Footloose Sanyasi #6: Encounter with a bhakt

Madhukar Thompson goes to satsang with Gaura Bhakti Guru Gaurahari Das

Thiruvannamalai, Friday, January 30, 2009

He is a Bhakti Marg Yogi in the lineage of the Saint Chaitanya who lived some 500 years ago. While entering the rooftop I encounter four devotees sitting on mats on the floor while one person, a happy looking man, sits in a white plastic chair. This is Gaurahari Das. He sits there holding a drum (a khol) placed on his lap. One meter away from him stands a video camera. It is directed at him.

Gaurahari Das, an American national, welcomes me with a namaste. As soon as satsang begins he distributes a sheet with 10 mantras written on it, in English. Before singing he adjusts the camera and switches it on – pointed at himself.

We begin chanting the first mantra, “Hare Krishna, Hare Krishna, Krishna Krishna, Hare Hare / Hare Rama, Hare Rama, Rama Rama, Hare Hare.” Gaurahari beats the drum rhythmically while chanting. Then he chants a few slokas by himself. After ten minutes the singing stops.

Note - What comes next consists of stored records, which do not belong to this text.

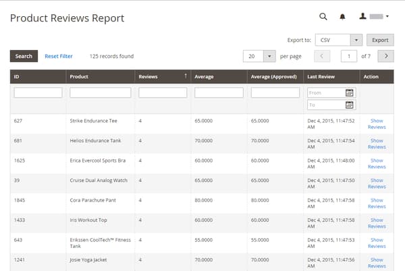Go to next page arrow
This screenshot has width=405, height=271.
tap(385, 57)
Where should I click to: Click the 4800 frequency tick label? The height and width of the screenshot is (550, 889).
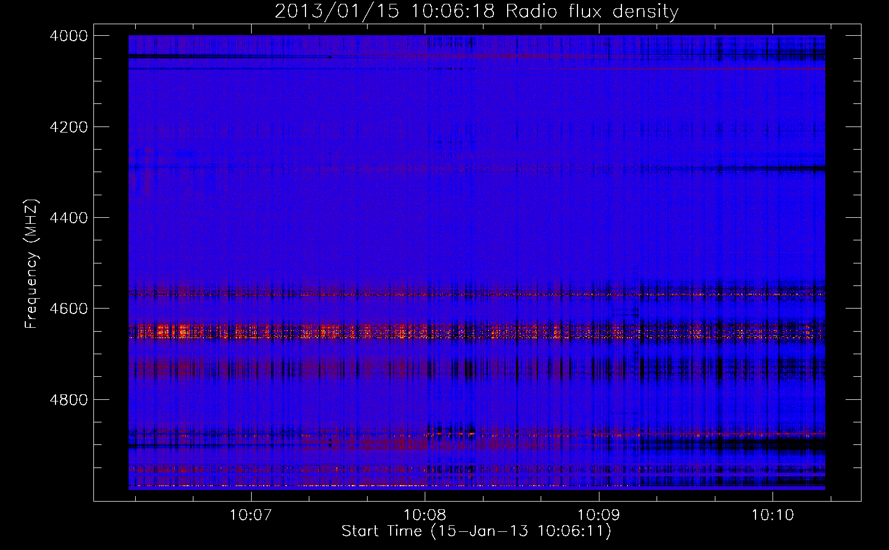68,399
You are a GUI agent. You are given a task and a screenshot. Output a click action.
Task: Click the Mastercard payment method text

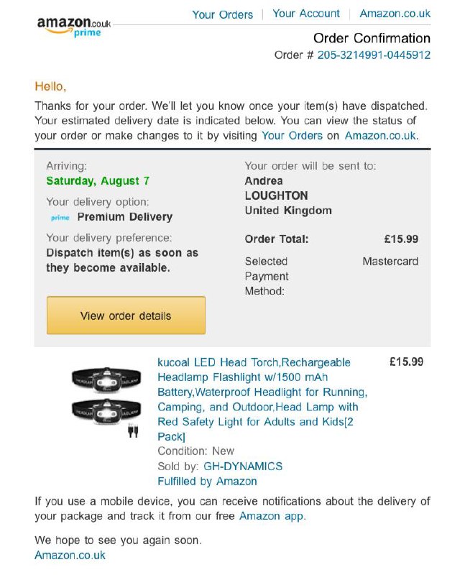coord(390,262)
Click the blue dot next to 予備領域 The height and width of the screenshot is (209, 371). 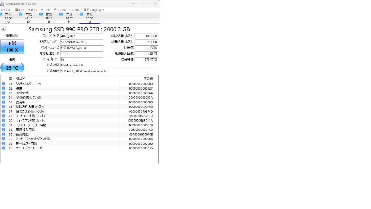(x=3, y=93)
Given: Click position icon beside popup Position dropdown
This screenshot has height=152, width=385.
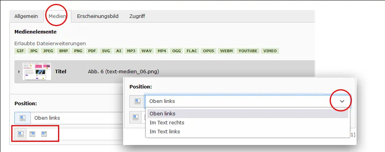Looking at the screenshot, I should click(138, 101).
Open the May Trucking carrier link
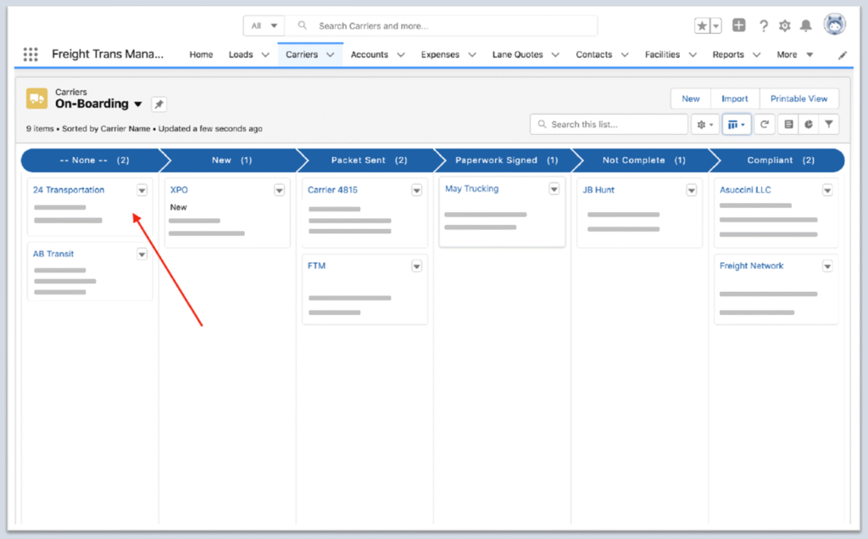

“Has anybody a question?” he asks us. As if answering his question a loud fart explodes from my backside. There is loud laughter all around. The satsang has definitely got off to a joyous beginning.

“Does anybody else want to speak up?” Gaurahari questions laughingly.

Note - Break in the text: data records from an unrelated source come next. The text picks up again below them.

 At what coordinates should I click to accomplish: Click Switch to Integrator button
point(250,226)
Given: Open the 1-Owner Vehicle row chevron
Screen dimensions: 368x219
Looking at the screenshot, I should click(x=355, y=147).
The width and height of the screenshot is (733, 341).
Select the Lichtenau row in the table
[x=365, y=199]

“Perhaps we could start with all of you stating why you have come to this satsang. How is that?”

We all agree.

“I would like to record the proceedings. Is that okay with you?”

Again, we agree.

“Who would like to begin?”

Taking the lead I suggest, “Perhaps this time I should answer your question with my voice…” Loud laughter…

Gaurahari jumps out of his chair to swing his camera in my direction.

“I noticed your flyer in the ‘Tasty’ restaurant,” I explain, “FREE satsang it says… And the friendly and joyous looking picture of yourself touched me somehow. So far during my search I was never on a specific bhakti (devotional) path where mantra and bhajan singing were the central means to enlightenment. Yes, there was a lot of gratitude, devotion and surrender to my gurus and to the teachings at the time. But if at all, chanting mantras and singing bhajans happened “on the side” so to speak. Also, I wanted to meet the guru – you! – who on his flyer dares to boldly assure enlightenment to everyone who became involved on the path he offered. I was wondering what makes you so certain of your claim.”

“Very good! I suggest we will talk about this issue after all of the others have stated their reasons for coming, okay?”

“Sure. No problem.”

And so it goes. Gaurahari keeps swinging his camera back and forth between himself and the students each time there is talking going on, on either side. Yes, this looks funny. And he knows this and laughs about it saying that he has no assistant and therefore he needs to do all the work by himself.

According to him the reason why his suggested path does work is simple: Because it had worked for him, it would work for others too. He had followed his teacher’s instructions. And now he was asking his students to follow his directions. However, during the hour I stay there, Gaurahari Das does not reveal any specifics about the required sadhanas. The whole thing is mainly based on trusting him – and God, i.e. Lord Krishna – to deliver.


  1. Chanting a mantra is an effective method for self-realization...Note that this process gently silences your mind with unruly thoughts and gives a sense of peace in your 'heart' or inner consciousness...nothing more need to be told...practice this for at least 40 days, as traditional masters would say..Bhakti may not be for all,especially intellectual types, but IT WORKS.